Den Tätern auf der Spur, Frost am Bosporus und berauschende Ü-Eier

Feature

Was war diese Woche los? Was wurde nicht geschrieben, sollte aber berichtet werden? Jeden Freitag stellt die zenith-Redaktion diese Fragen – fünf Meldungen der Woche, heute: von Kenia bis Indien.

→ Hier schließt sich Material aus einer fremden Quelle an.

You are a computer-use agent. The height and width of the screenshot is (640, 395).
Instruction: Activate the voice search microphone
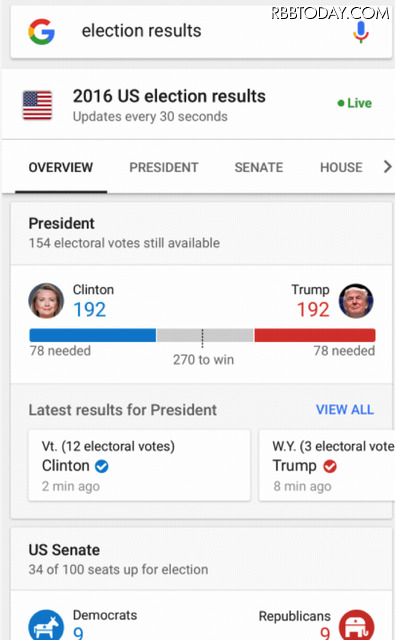click(x=360, y=32)
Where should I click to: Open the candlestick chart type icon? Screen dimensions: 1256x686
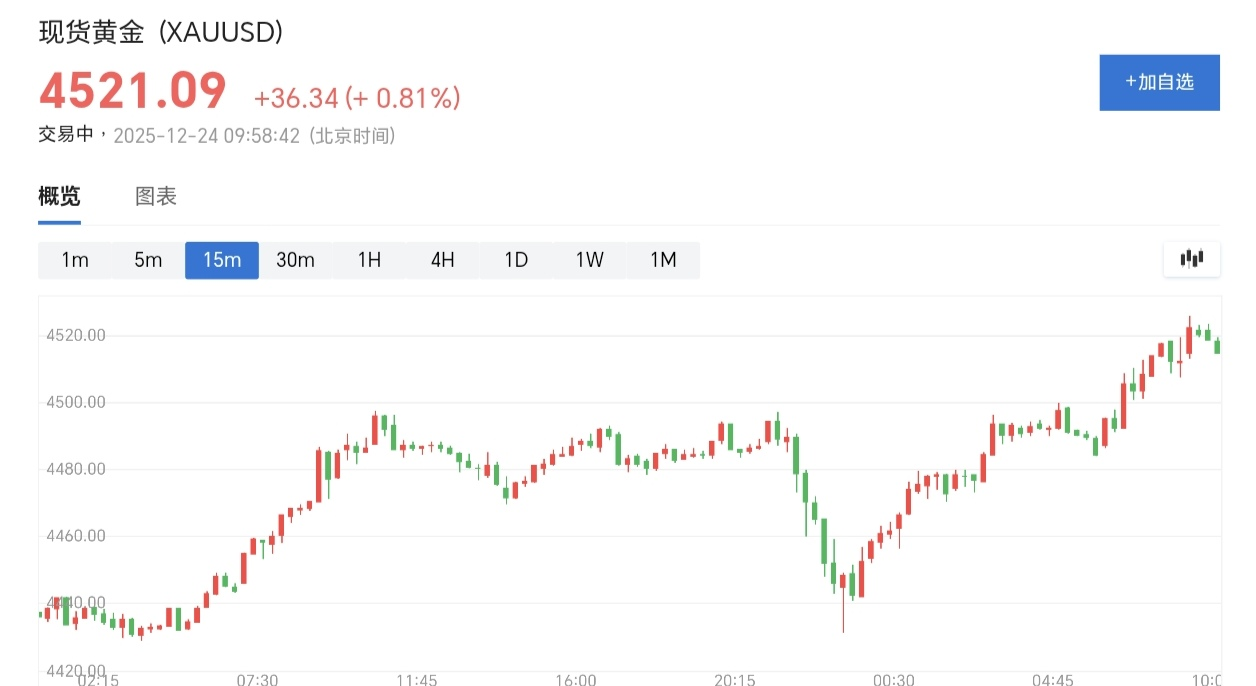coord(1191,259)
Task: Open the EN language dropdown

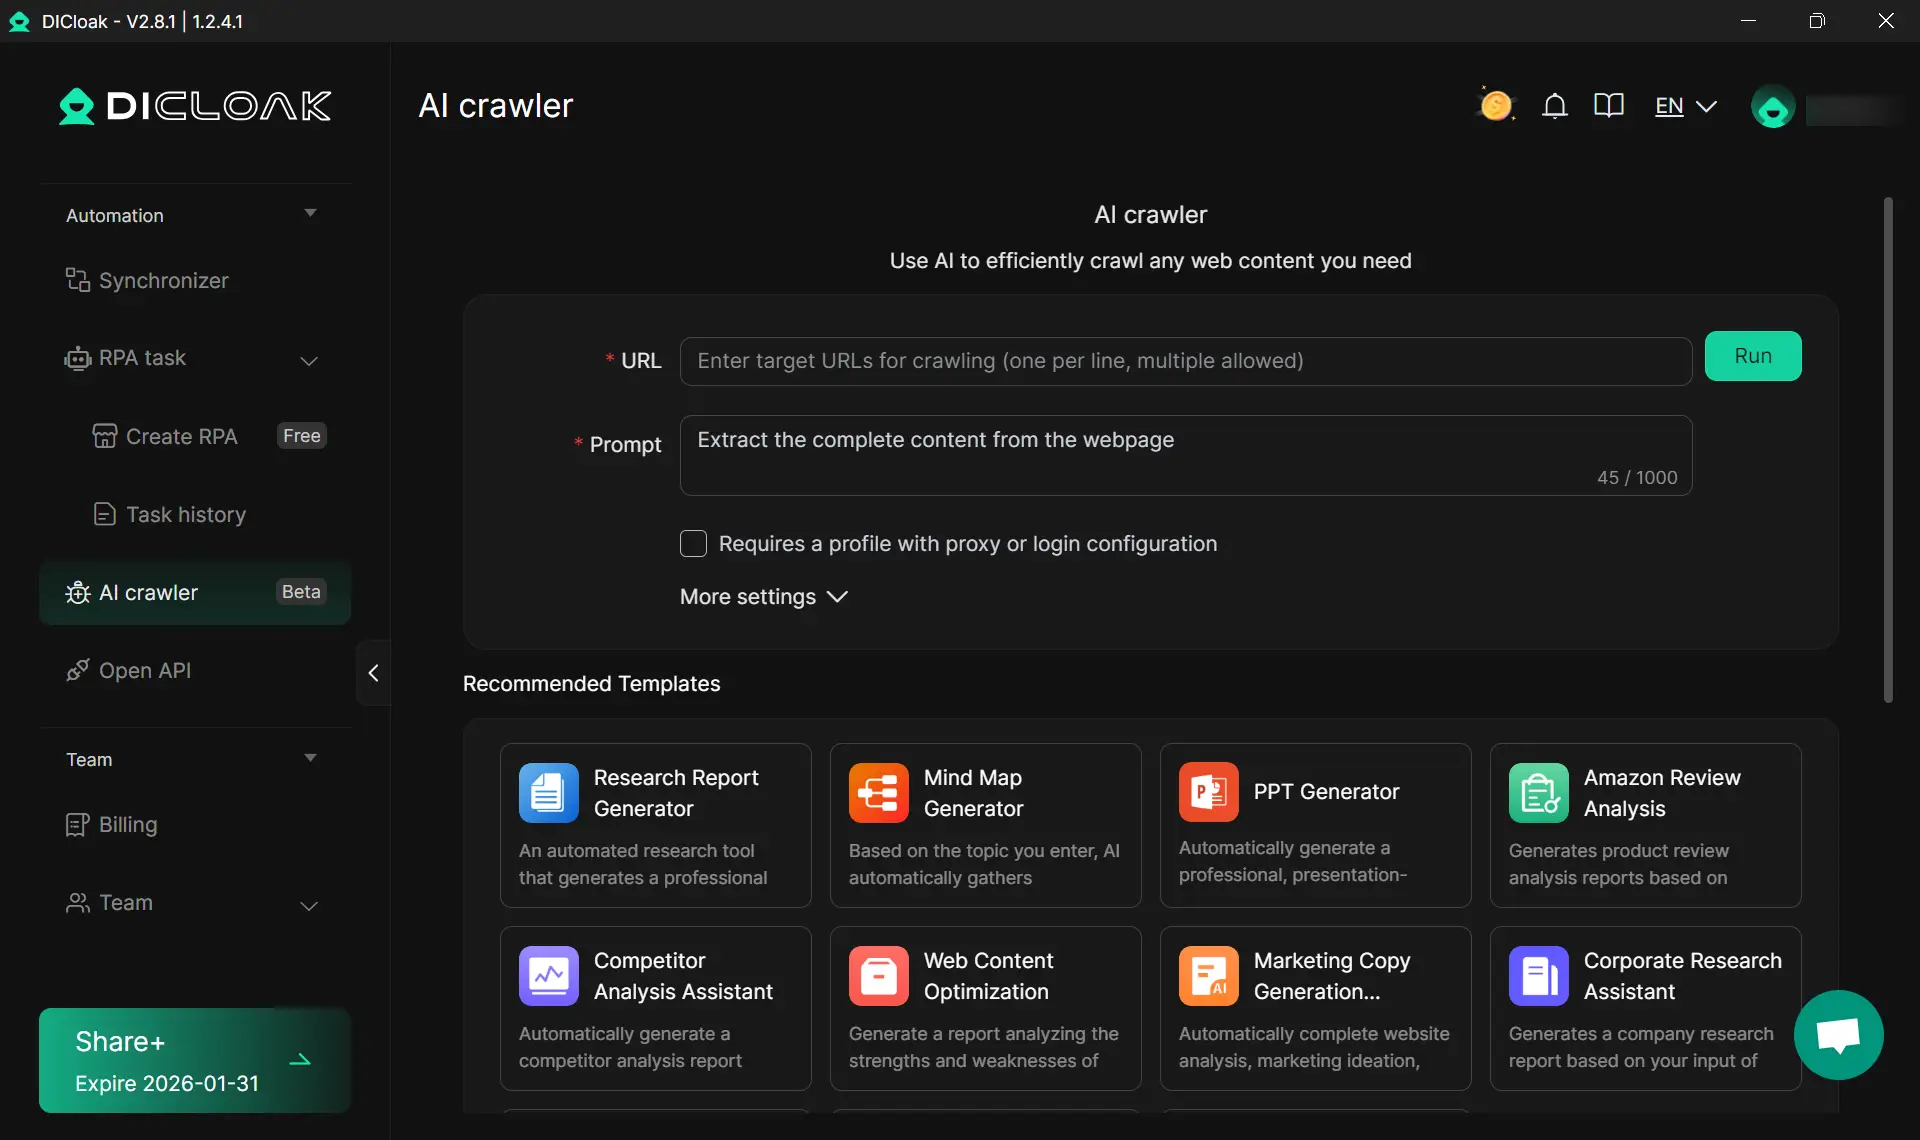Action: [1685, 106]
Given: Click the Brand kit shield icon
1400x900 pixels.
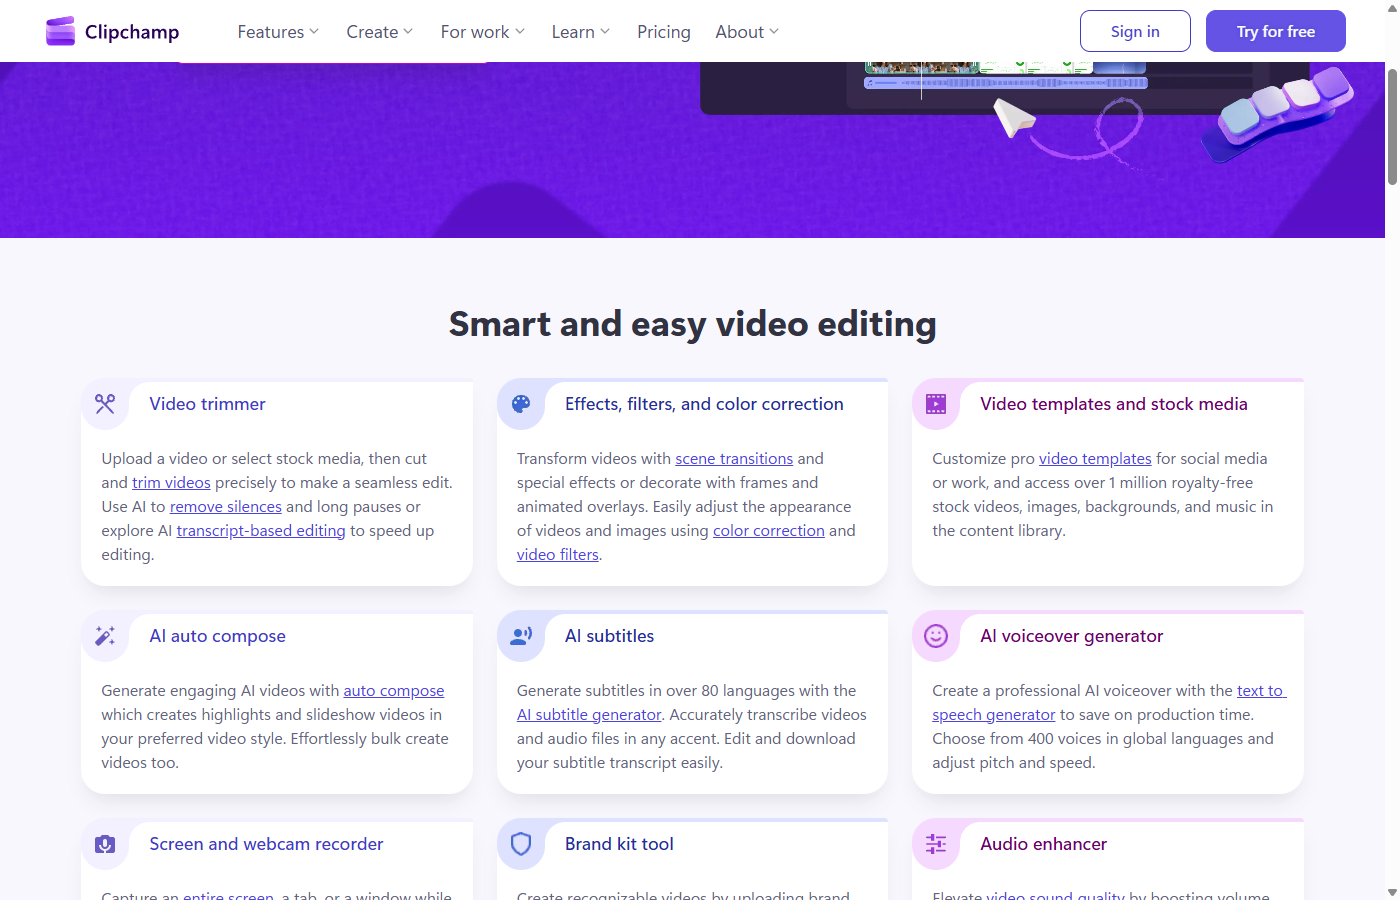Looking at the screenshot, I should click(521, 844).

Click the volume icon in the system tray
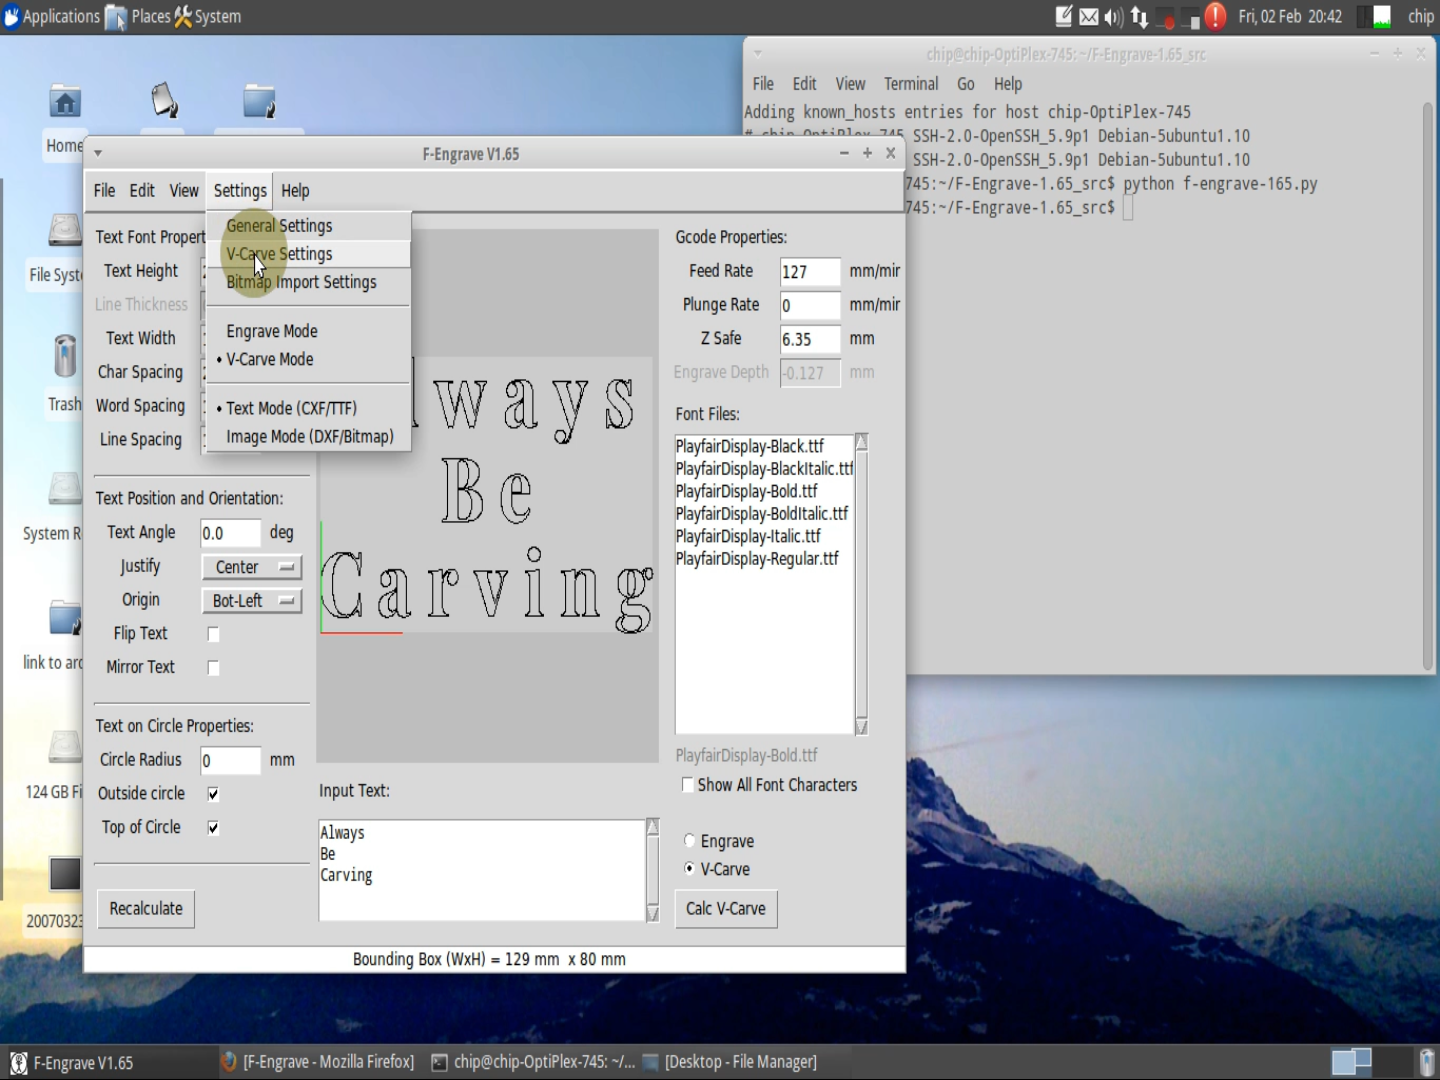pos(1111,16)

Kaufhaus-Massaker in Kenia: Westgate und die Ermittlungspannen

 

67 Menschenleben kostete das blutige Attentat auf das Westgate-Einkaufszentrum in Nairobi am 21. September. Einem Bericht der New Yorker Polizei zufolge, der am Dienstag veröffentlicht wurde, soll der Anschlag von nur fünf Mitgliedern der somalischen Al-Shabaab-Milizen ausgeführt worden sein. Dieser Schluss widerspricht der Vermutung der kenianischen Ermittler, die von bis zu 15 Tätern ausgegangen waren.

 

Dem US-Bericht zufolge wurden die Täter zuletzt am 22. September um 0:54 Uhr und damit 12 Stunden nach Beginn der Schießereien gesichtet, aufgenommen von der Überwachungskamera des Einkaufszentrums. »Man weiß nicht, ob die Terroristen getötet wurden oder aus dem Einkaufszentrum entkommen konnten«, steht im Bericht. Diese Unsicherheit sei vor allem darauf zurückzuführen, dass es nicht gelungen sei, eine gesicherte Zone um die Mall herum zu errichten.

 

Dieser Befund könnte noch für einigen Aufruhr sorgen: Obwohl kenianische Sicherheitsbehörden behaupteten, dass die Attentäter in einem finalen Aufeinandertreffen mit den Kommandos starben, war in den nationalen Medien bereits länger spekuliert wurden, dass diese fliehen konnten.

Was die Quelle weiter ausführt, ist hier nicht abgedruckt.